Stored dataset items
BEGIN
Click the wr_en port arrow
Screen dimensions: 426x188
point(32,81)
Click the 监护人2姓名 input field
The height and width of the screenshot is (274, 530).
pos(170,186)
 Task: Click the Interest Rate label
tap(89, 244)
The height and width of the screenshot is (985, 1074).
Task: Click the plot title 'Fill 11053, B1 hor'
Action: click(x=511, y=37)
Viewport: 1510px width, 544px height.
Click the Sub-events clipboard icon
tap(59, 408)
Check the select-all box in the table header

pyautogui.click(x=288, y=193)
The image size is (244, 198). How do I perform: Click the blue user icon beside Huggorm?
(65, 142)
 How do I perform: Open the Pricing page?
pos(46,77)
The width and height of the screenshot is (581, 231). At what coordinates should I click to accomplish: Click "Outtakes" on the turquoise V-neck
END
# Exercise description
Retype each line above exactly as written.

# Response
Click the wr_en port arrow
Screen dimensions: 426x188
point(32,81)
Click the 监护人2姓名 input field
The height and width of the screenshot is (274, 530).
pos(170,186)
 Task: Click the Interest Rate label
tap(89, 244)
The height and width of the screenshot is (985, 1074).
Task: Click the plot title 'Fill 11053, B1 hor'
Action: click(x=511, y=37)
Viewport: 1510px width, 544px height.
Click the Sub-events clipboard icon
tap(59, 408)
Check the select-all box in the table header

pyautogui.click(x=288, y=193)
The image size is (244, 198). How do I perform: Click the blue user icon beside Huggorm?
(65, 142)
 How do I perform: Open the Pricing page?
pos(46,77)
The width and height of the screenshot is (581, 231). At what coordinates should I click to accomplish: Click "Outtakes" on the turquoise V-neck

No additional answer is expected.